About 100,000 daffodils are about to bloom in nine different gardens around Niagara-on-the-Lake. The bulbs were planted in support of people touched by cancer and the force of energy behind the gardens was Sheila Hirsch-Kalm.
More recently though, Hirsch-Kalm has been engaged in a different quest, this one to get her COVID-19 vaccine as early as possible.
Hirsch-Kalm is 84, and she has some significant medical conditions, including a compromised immune system and cancer. Visiting nurses provide care to her at home, but they also visit more than a dozen other patients, making her nervous about their exposure to others and potential exposure to the virus.
For those reasons, Hirsch-Kalm was confident she’d be able to get the vaccine as part of any early delivery.
“I called various offices but they were no help. My call to a local public health line was not fruitful, either,” she recounts.
“I kept hearing of others who had received a phone call directing them to a location where they would get their vaccine ahead of the other over-80s. But it seems I did not make it to that list!”

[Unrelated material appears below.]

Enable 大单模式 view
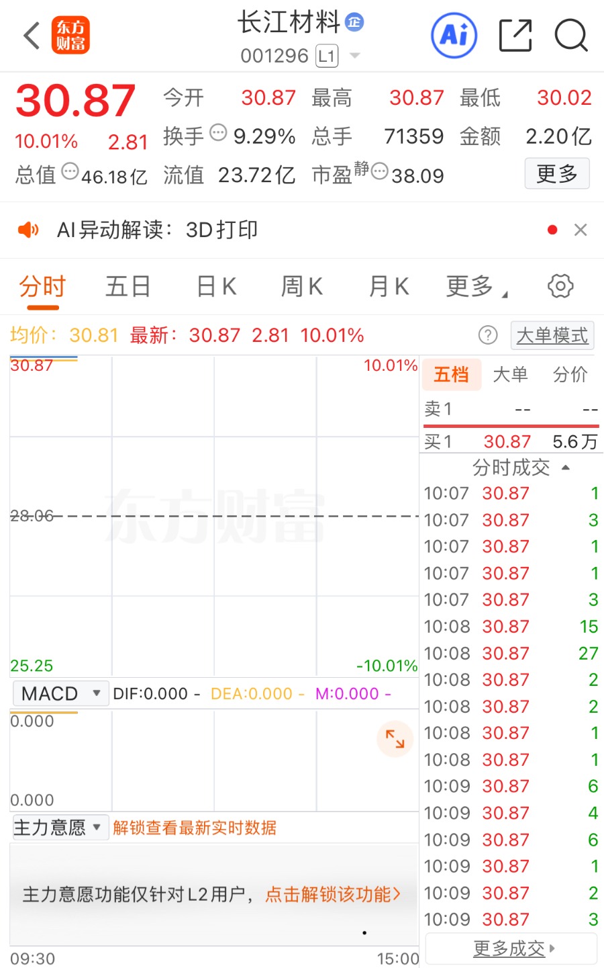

Though disappointed at the wait time, Hirsch-Kalm booked her appointment online when it opened up to all people over 80 and got her appointment for April 1at the NOTL Community Centre. Her husband, Michael, 80, got an appointment right after hers.
The experience was “a pleasure from the minute we arrived,” says Hirsch-Kalm, adding, “everyone at the clinic did an excellent job.”
After all the waiting, Hirsch-Kalm was happy to get the vaccine at last.
“It gives me a sense of having a safety net, even though we don’t know exactly how safe it will be,” she said. “I’ll still wear a mask and keep a safe distance from others.”
The vaccine may be somewhat less effective for people with compromised immune systems, although there’s no research yet to measure that.
Neither Hirsch-Kalm nor her husband felt any adverse reaction to the shot initially. In fact, the morning after, Hirsch-Kalm said she’d forgotten about it, until she saw the bandage on the floor after it had fallen off her arm.
Both she and her husband did experience some some ill effects a few days later, nausea and shivers, but they cleared up quickly.
With the vaccine and the frustrations of getting it scheduled behind her, Hirsch-Kalm’s energy and attention are now focused on her garden – and the next task at hand which she likens to a military manoeuvre.
With help from three others, more than 60 containers of bulbs and other plants will be moved out of storage and planted, to continue their growth in the spring sunshine, warming temperatures and April showers.